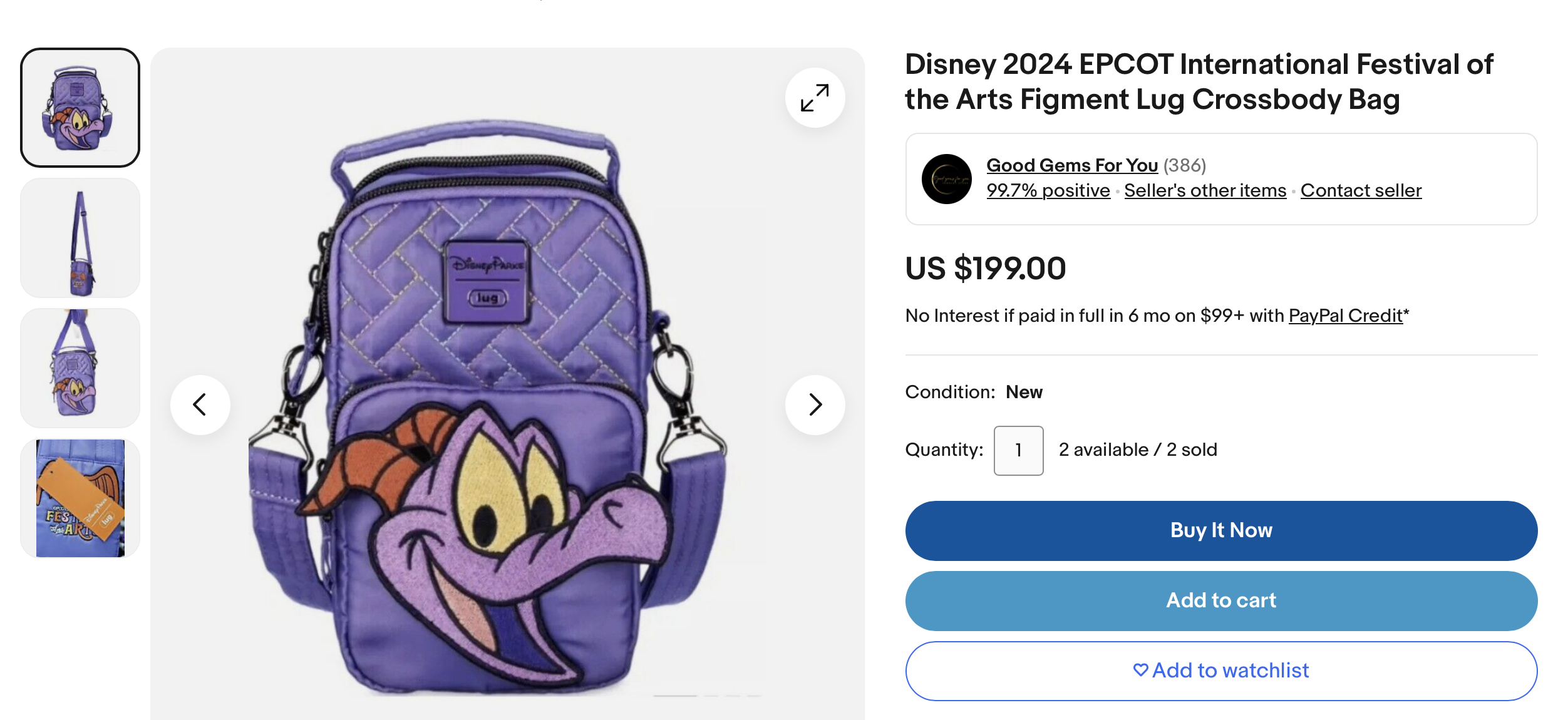Screen dimensions: 1568x720
Task: Open the seller's round profile avatar
Action: tap(946, 179)
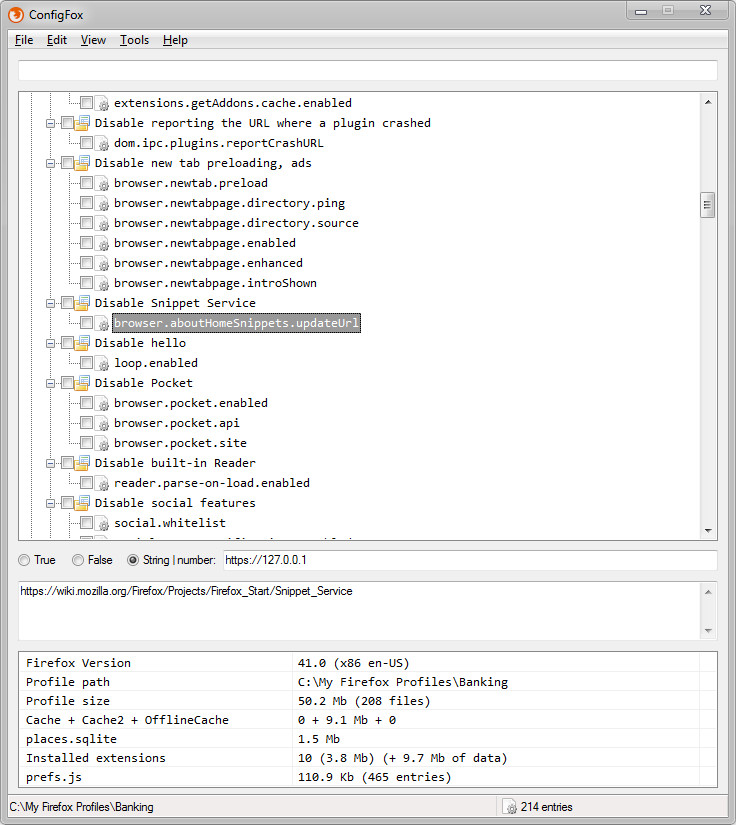
Task: Check the browser.pocket.enabled checkbox
Action: click(87, 403)
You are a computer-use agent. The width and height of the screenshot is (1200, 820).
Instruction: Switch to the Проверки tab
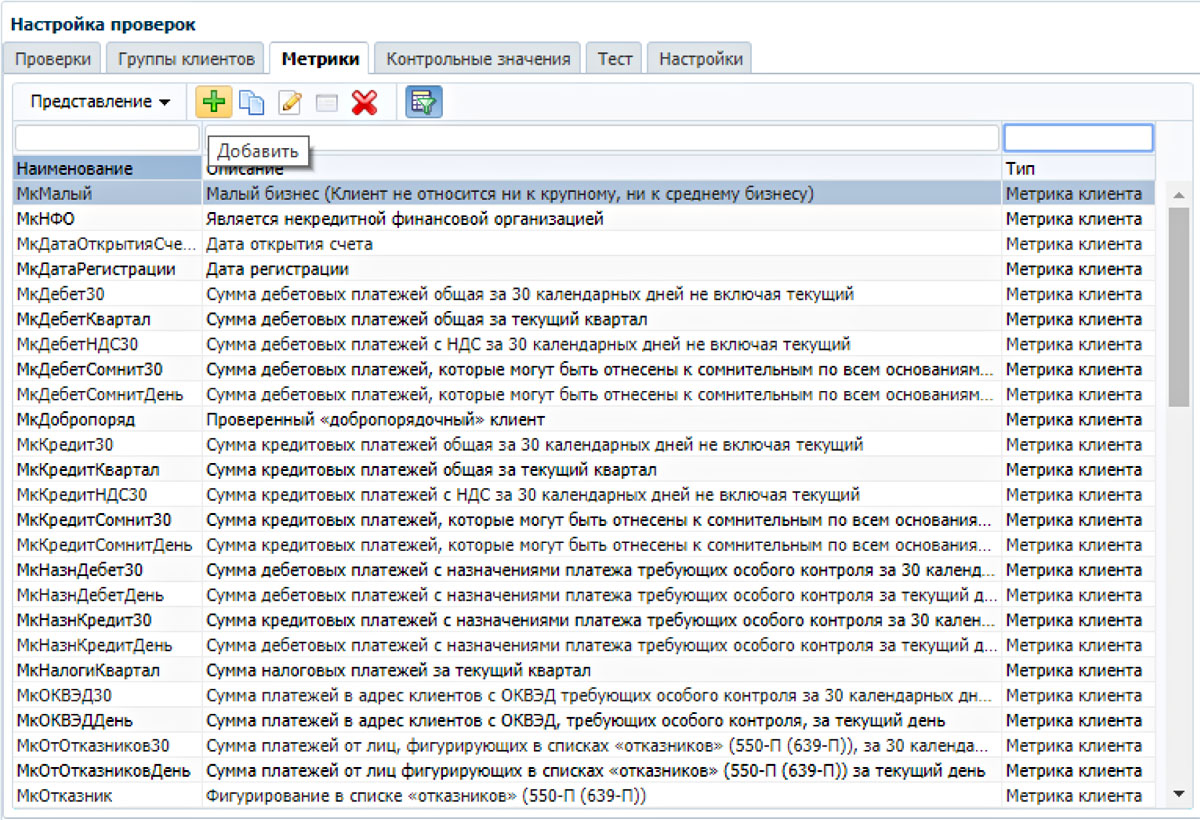coord(53,59)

┄┄┄┄┄┄┄┄┄┄

Only the lines from the one holding "You are a computer-use" through the last line of the records should be output, please, exactly and without any pictures.

You are a computer-use agent. The width and height of the screenshot is (1200, 820).
Instruction: Switch to the Проверки tab
coord(53,59)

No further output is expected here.